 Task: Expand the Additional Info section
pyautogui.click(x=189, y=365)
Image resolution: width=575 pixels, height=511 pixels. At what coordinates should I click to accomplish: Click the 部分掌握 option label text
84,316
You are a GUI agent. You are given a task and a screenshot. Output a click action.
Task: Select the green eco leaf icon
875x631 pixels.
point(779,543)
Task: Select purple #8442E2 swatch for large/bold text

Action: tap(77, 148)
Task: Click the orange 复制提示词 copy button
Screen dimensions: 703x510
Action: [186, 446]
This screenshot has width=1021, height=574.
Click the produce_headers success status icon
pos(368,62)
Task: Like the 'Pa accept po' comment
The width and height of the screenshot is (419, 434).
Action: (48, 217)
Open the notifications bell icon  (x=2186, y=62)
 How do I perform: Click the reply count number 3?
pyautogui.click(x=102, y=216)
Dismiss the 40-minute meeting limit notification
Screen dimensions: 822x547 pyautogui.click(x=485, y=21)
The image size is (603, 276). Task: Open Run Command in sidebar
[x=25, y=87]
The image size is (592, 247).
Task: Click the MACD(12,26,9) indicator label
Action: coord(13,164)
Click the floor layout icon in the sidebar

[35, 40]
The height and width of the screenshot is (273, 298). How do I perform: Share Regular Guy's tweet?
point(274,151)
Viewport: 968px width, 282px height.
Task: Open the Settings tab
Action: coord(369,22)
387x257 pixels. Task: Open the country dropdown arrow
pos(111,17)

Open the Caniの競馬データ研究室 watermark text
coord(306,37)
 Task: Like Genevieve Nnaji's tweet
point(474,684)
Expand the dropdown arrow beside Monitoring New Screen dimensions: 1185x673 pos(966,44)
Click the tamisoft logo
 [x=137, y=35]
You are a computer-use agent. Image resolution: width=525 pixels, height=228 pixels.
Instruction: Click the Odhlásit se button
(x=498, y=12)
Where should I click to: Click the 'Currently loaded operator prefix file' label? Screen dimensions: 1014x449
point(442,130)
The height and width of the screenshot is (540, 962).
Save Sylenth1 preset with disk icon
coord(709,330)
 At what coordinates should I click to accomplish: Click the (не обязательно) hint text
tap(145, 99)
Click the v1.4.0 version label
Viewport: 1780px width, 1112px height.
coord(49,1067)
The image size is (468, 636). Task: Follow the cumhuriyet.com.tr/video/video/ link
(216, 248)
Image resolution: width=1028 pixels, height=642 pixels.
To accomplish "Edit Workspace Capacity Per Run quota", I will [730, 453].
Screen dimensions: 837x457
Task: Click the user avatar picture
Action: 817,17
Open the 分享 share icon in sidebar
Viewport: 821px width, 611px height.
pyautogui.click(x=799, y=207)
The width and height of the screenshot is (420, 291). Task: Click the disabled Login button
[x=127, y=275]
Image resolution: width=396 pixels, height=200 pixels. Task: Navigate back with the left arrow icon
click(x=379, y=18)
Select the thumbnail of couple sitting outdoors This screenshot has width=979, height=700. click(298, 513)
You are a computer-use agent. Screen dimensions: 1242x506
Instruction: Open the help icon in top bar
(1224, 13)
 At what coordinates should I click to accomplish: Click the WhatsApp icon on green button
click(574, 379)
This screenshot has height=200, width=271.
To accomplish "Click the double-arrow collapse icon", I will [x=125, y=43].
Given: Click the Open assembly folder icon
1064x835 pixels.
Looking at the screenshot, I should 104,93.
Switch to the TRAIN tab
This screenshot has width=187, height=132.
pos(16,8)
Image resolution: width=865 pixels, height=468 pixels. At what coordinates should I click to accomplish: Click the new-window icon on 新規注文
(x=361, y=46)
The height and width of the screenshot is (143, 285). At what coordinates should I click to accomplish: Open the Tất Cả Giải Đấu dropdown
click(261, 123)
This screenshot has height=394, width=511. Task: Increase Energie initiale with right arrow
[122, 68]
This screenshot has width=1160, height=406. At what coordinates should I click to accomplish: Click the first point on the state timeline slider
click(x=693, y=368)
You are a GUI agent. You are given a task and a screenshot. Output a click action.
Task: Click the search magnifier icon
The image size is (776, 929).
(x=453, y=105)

# What to produce
Rescale everything from the start of the records down to the line containing "Action: tap(77, 148)", both ends included. Give those lines again with the requests, multiplying every coordinate in the answers by 1.4 and rounding to whole numbers, halves up, while leaving all numbers in the requests and their format samples unchanged.

# Task response
 Task: Expand the Additional Info section
pyautogui.click(x=265, y=511)
Image resolution: width=575 pixels, height=511 pixels. At what coordinates should I click to accomplish: Click the 部分掌握 option label text
118,442
You are a GUI agent. You are given a task and a screenshot. Output a click action.
Task: Select the green eco leaf icon
875x631 pixels.
point(1091,760)
Task: Select purple #8442E2 swatch for large/bold text

Action: tap(108, 207)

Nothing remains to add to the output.